What is it with hitting me on or about the head? Whether it’s a bagworm landing in my hair, a wind-blown tree branch slapping me in the face, a large garden spider landing by my eye, or angry mockingbirds bouncing off my head, it just seems that my biological belfry attracts all manner of impacts. So I wasn’t surprised when…
A few weeks ago—this is obviously before my camera died—I sat on the porch of the White Rock Lake park office in Sunset Bay. I had just searched Winfrey Point for killdeer and scissor-tailed flycatcher nests. On my way back toward home I decided to sit for a few minutes and do some people watching.

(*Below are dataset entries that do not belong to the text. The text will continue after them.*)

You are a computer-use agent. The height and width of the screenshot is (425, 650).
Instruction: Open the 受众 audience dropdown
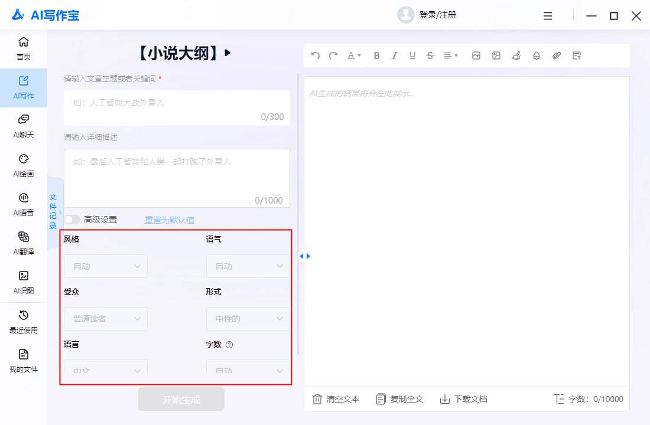(105, 319)
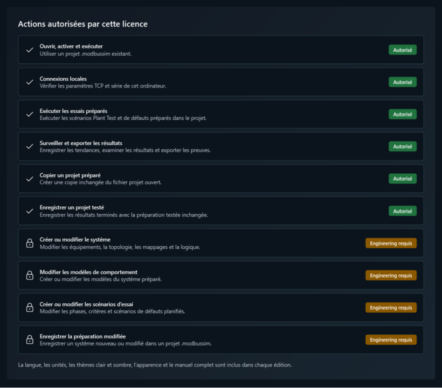
Task: Click the lock icon beside Créer ou modifier les scénarios d'essai
Action: 29,307
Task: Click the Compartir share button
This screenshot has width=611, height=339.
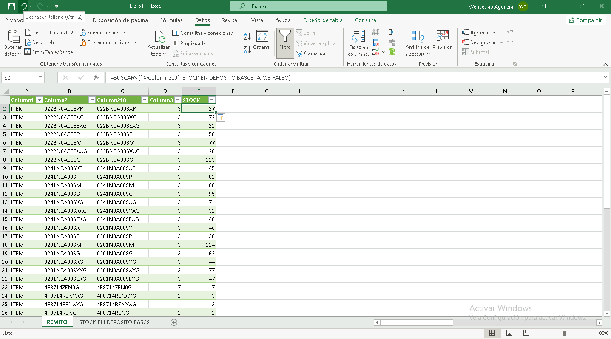Action: click(x=585, y=20)
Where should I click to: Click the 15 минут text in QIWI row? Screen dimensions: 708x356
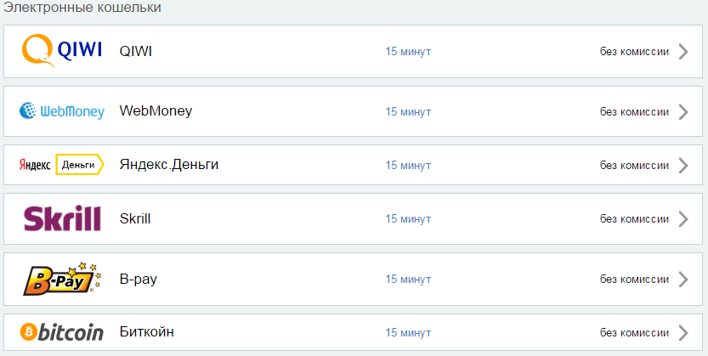pos(408,52)
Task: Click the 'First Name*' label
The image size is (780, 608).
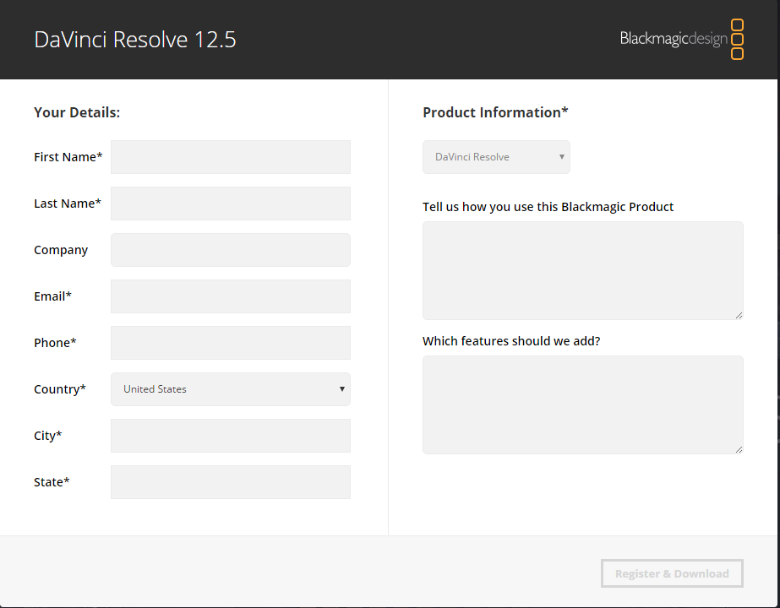Action: point(68,157)
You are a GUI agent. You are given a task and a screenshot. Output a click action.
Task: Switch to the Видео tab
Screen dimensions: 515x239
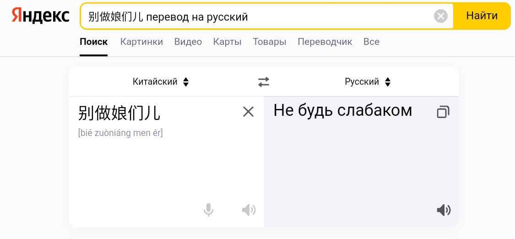pyautogui.click(x=188, y=42)
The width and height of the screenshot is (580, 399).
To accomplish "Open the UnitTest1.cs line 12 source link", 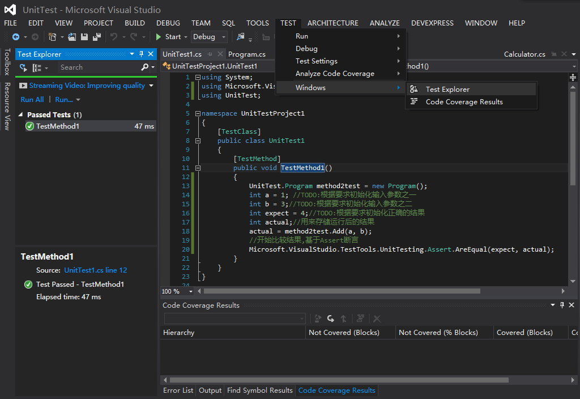I will (95, 270).

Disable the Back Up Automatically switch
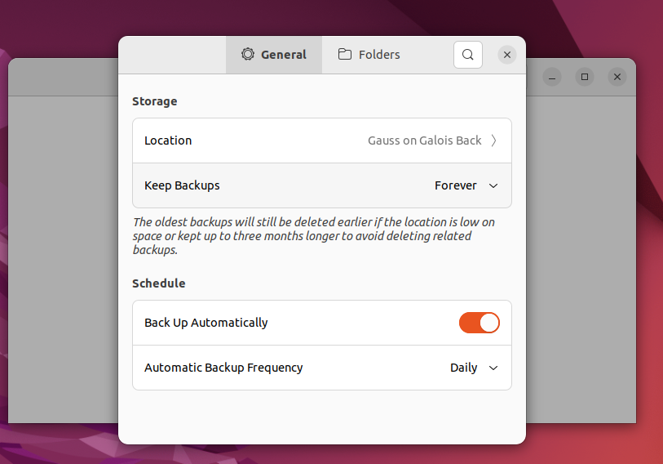(480, 323)
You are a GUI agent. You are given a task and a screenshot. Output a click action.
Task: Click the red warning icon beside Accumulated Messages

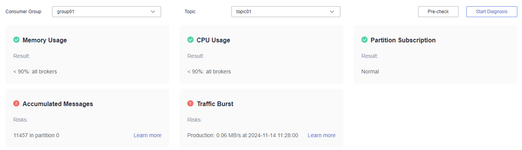pos(16,103)
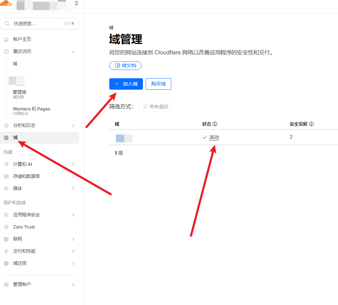This screenshot has height=305, width=338.
Task: Click the clock icon next to 最近访问
Action: [6, 52]
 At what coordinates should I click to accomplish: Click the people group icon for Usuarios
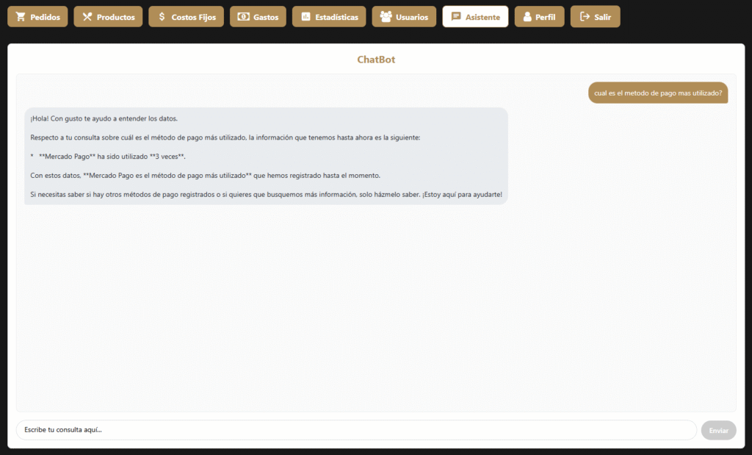(x=386, y=17)
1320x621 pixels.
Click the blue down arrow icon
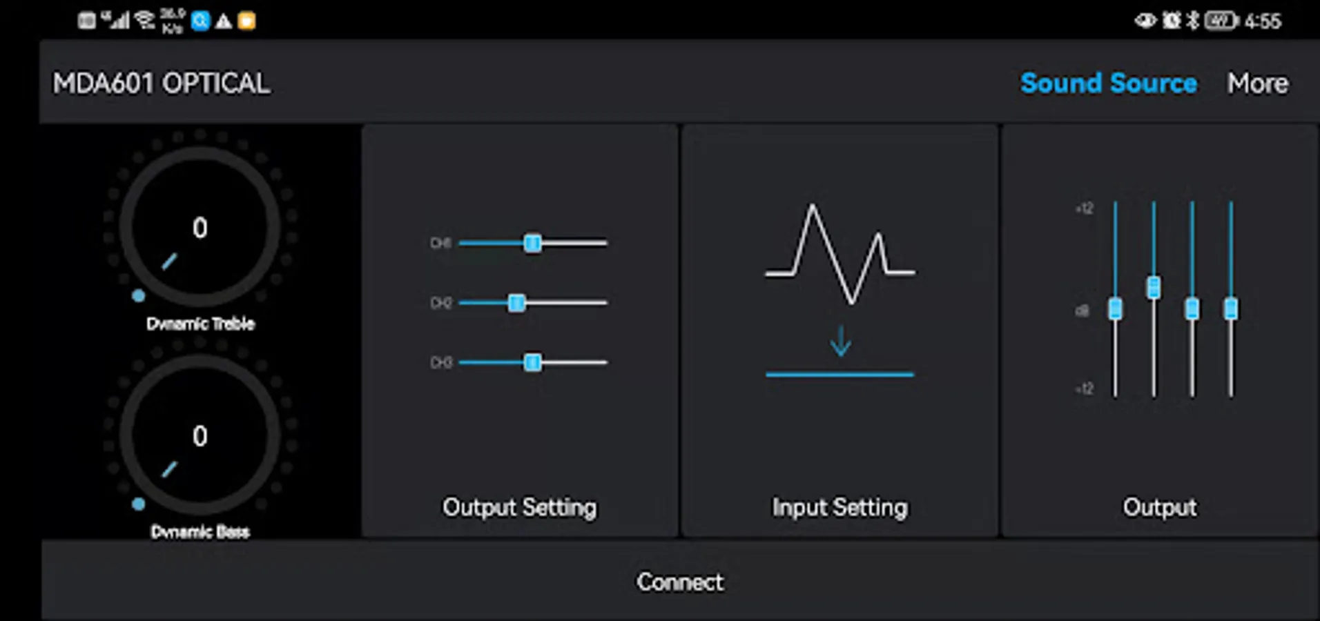pyautogui.click(x=840, y=342)
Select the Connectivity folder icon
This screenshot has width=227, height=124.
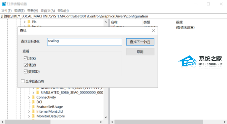coord(33,97)
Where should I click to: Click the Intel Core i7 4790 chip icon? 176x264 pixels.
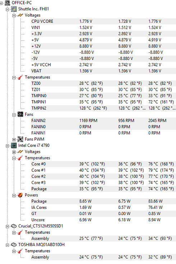14,146
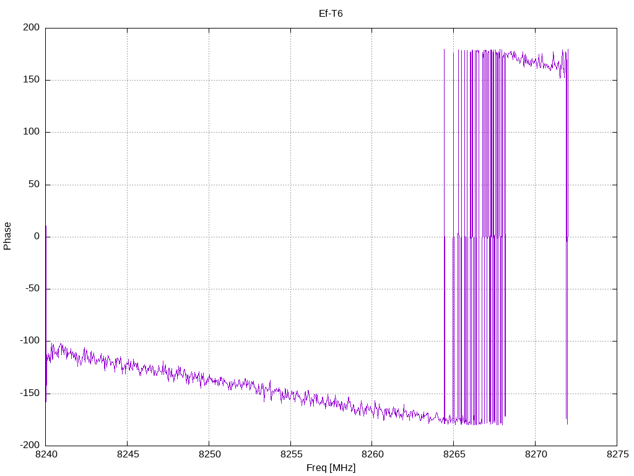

And that’s when it happened. Whack! Upside the head. Again. I rolled my eyes.
It’s not like my cranium makes for a big target. Still, no matter where I am or what I’m doing, I should expect to attract nature’s kamikaze assaults.
Whatever hit me stuck in my hair. I could feel it moving. So I reached up and gently pulled it from my locks. It was large, perhaps 30mm/1.25 inches in length. A small tank struggling with my fingers. One look and I realized it was a male Florida leaf-footed bug (Acanthocephala femorata).
I placed it gently on the office porch where it scrambled up to the door.
There I was once again on my hands and knees chasing something with a camera, an act that begged for more than a few inquisitive looks from passersby. And it even elicited a quick visit from the park supervisor since I was crawling around their porch. I’m surprised he didn’t tap me on the scalp to get my attention.
I know they’re considered pests, but I rather like the whole group of leaffooted bugs (family Coreidae). That’s probably because they remind me of kissing bugs (subfamily Triatominae), the devilishly delightful critters that drink blood—including from humans.
My fondness for them notwithstanding, I scolded this chap for thumping my noggin. It won’t do any good, I know, if my experience is any indication. Nature will go right on taking aim at my thinker.